(PASSAGE PROVIDED)
===
I have a situation where I have to dynamically create my SQL strings and I'm trying to use paramaters and sp_executesql where possible so I can reuse query plans. In doing lots of reading online and personal experience I have found "NOT IN"s and "INNER/LEFT JOIN"s to be slow performers and expensive when the base (left-most) table is large (1.5M rows with like 50 columns). I also have read that using any type of function should be avoided as it slows down queries, so I'm wondering which is worse?

I have used this workaround in the past, although I'm not sure it's the best thing to do, to avoid using a "NOT IN" with a list of items when, for example I'm passing in a list of 3 character strings with, for example a pipe delimiter (only between elements):

LEN(@param1) = LEN(REPLACE(@param1, [col], '')) 

instead of:

[col] NOT IN('ABD', 'RDF', 'TRM', 'HYP', 'UOE') 

...imagine the list of strings being 1 to about 80 possible values long, and this method doesn't lend it self to paraterization either.
===
(AVAILABLE DATA)
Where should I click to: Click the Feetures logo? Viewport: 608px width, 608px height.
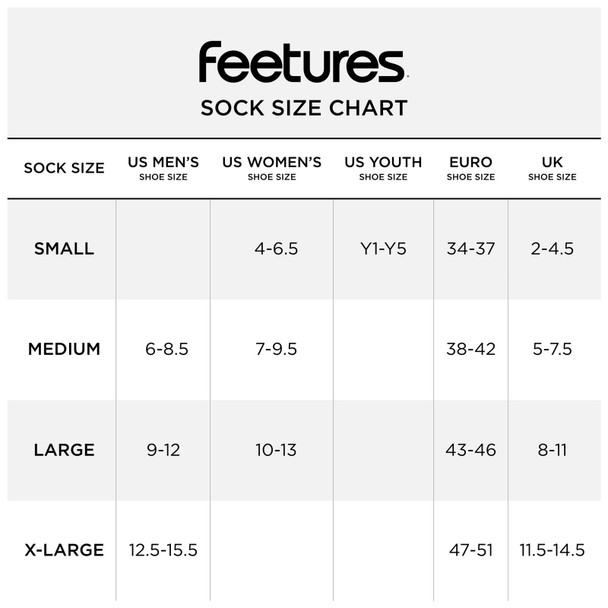click(x=302, y=61)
===
(GIVEN REQUEST) Reproduce word for word the stretch of the post on dynamic SQL from "I have used" through "to paraterization either.".

(ANSWER IN FULL)
I have used this workaround in the past, although I'm not sure it's the best thing to do, to avoid using a "NOT IN" with a list of items when, for example I'm passing in a list of 3 character strings with, for example a pipe delimiter (only between elements):

LEN(@param1) = LEN(REPLACE(@param1, [col], '')) 

instead of:

[col] NOT IN('ABD', 'RDF', 'TRM', 'HYP', 'UOE') 

...imagine the list of strings being 1 to about 80 possible values long, and this method doesn't lend it self to paraterization either.